Cuando Tarquino consagró a Júpiter el templo
del Capitolio, todos los otros dioses le cedieron, dice Ovidio, a excepción del
que los Romanos llamaron Término, quien por lo mismo se colocó a su lado. ¡Ojalá que siquiera a esta ficción de los
gentiles, correspondiese la dominación tiránica del juego! Pero a él ha
cedido el término mismo, en lo que consiste sea despótico. No tiene término ni
en el tiempo, ni en la cantidad, ni en las personas. Quiere se le dediquen
todas las horas, haciendo día de la misma noche: devora los caudales, disipando
aún los precisos y sagrados, y se maneja con tal rigor con los que le rinden
homenaje, que sus plantas no macollan, si no se riegan con sangre, sus edificios
no se levantan, sino sobre las ruinas de los que se destruyen, sus banderas no
se tremolan, sino sobre montones de cadáveres, y es un ídolo, que no recibe más
cultos que los sacrificios, y unos sacrificios en que, equivocándose el holocausto,
el sacerdote y el adorador, son víctimas los mismos que las ofrecen.

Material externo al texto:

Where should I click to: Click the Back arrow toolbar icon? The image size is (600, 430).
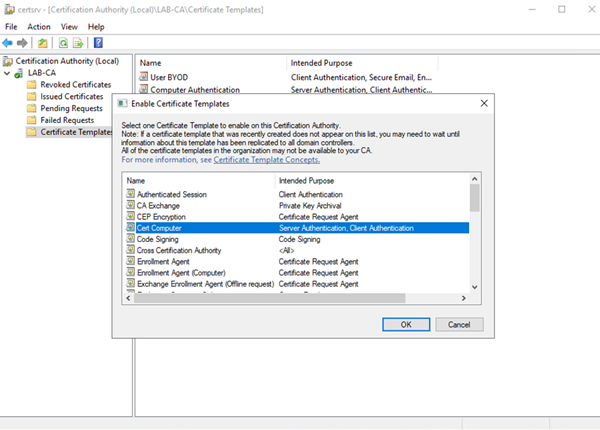8,43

Pero qué, dirá alguno, ¿tal cúmulo de desórdenes no ha puesto en movimiento y concitado contra
sí innumerables plumas que lo impugnen? Sí, se han empleado en este asunto las más graves y autorizadas. Una y otra potestad, eclesiástica y secular, han fulminado contra el juego sus cánones y sanciones: lo han rebatido los Padres de la Iglesia,
particularmente San Cipriano: han
hablado sobre él los teólogos, en
especial Francisco Alcocer, que
compuso un tratado de la materia;
pero ¡ah! que el dialecto latino de que usaron, desconocido de la mayor parte de los jugadores, es un velo que oculta a la vista de éstos sus escritos. A más de que sólo trataron la materia en lo moral, y aún resta mucho que decir de ella en lo físico.
El sermón de Lafitan, y la pastoral del
Illmo. Sr. López Gonzalo, concernientes a este punto y que corren en nuestro
idioma, ciñéndose a las precisas márgenes de una oración y de una carta, no
pudieron hablar con la difusión que exige la materia, mayormente en nuestros
días en que ha llegado al mayor incremento su relajación.

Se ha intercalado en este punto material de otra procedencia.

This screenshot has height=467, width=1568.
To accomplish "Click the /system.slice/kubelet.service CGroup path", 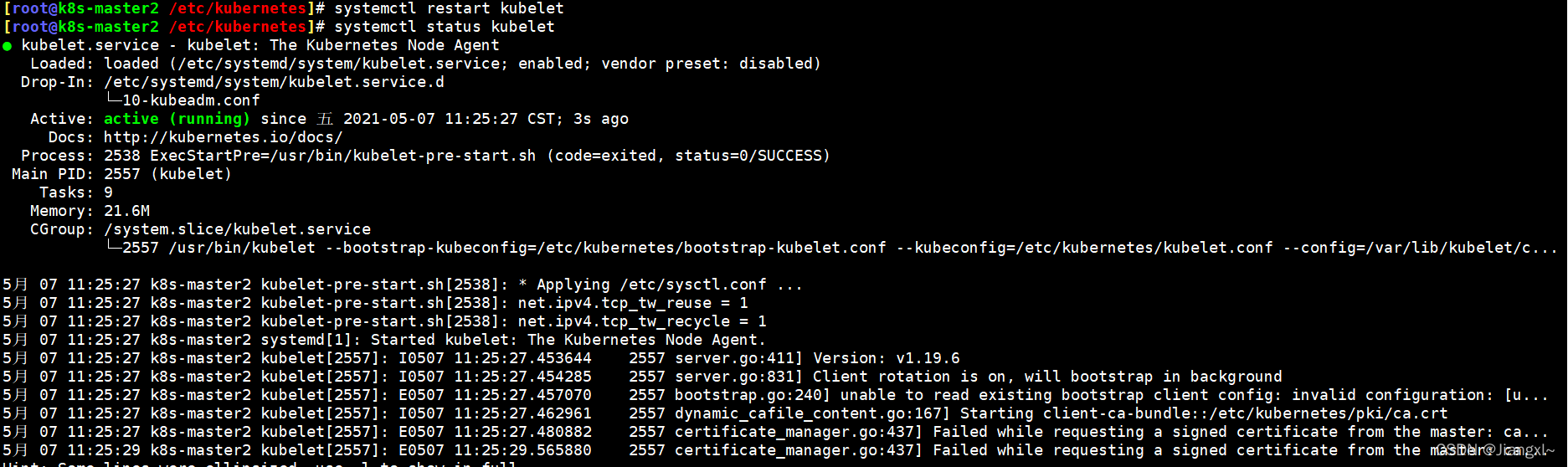I will 237,229.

Ni es bastante la carta de Constantino y lo
poco que traen el Eusebio y Uvantón, aun
estando concebido lo de este último en el estilo burlesco, que ha probado
también para corregir otros defectos.
Es, pues, de desear un escrito, que no sólo
haga ver a los jugadores los motivos de religión que destruyen las ideas y
opiniones erradas, que han formado de su profesión, para conservarse en una
falsa tranquilidad de conciencia; sino que también les ponga delante con el
mayor patetismo los daños temporales que acarrea el juego, y que aunque pasan
por sí, se los impiden ver con claridad las vendas que ha echado a sus ojos su pasión.

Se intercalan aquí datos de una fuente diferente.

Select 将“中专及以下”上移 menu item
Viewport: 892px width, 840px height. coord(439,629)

Pero cuando está clamando por él nuestra actual constitución, descansan en este
punto las plumas de nuestros buenos escritores, no despliegan sus lenguas
nuestros sabios, y en vez de combatir tan formidable monstruo, se mantienen con
sus espadas a la cinta. Yo creí debía empuñar y desenvainar la mía, qué aunque débil
para herir, quizá será bastante para incitar otras mejores y despertar las
plumas que duermen, y que puestas en acción son capaces de obtener la victoria.
A esto se añade haber yo también caído
alguna vez en la red universal. Esa fragilidad (de que podía disculparme, pero
de lo que no trato) no tengo pudor de confesarla, cuando no lo tuve de su
ejecución. Ella me ha puesto en estado de poder hablar menos mal, que antes, en
la materia: me confirmó en mi antigua aversión al juego, como consolido la fe
de un Apóstol su incredulidad, y es el principal motivo de emprender esta
tarea, para reparar con ella los daños que tal vez pudo causar mi mal ejemplo.
Vivo entendido en que a nadie persuadirán mis lánguidos discursos; pero aunque
no conviertan a otros, darán testimonio de mi propia conversión, y de que, si
los jugadores empiezan siempre engañados, y acaban engañando, como dijo la
poetisa Madama Houlieres, yo, aunque comencé como todos, no acabo del mismo
modo, sino desengañando.
POR
EL DOCTOR JOSÉ MIGUEL CURIDI Y ALCOCER.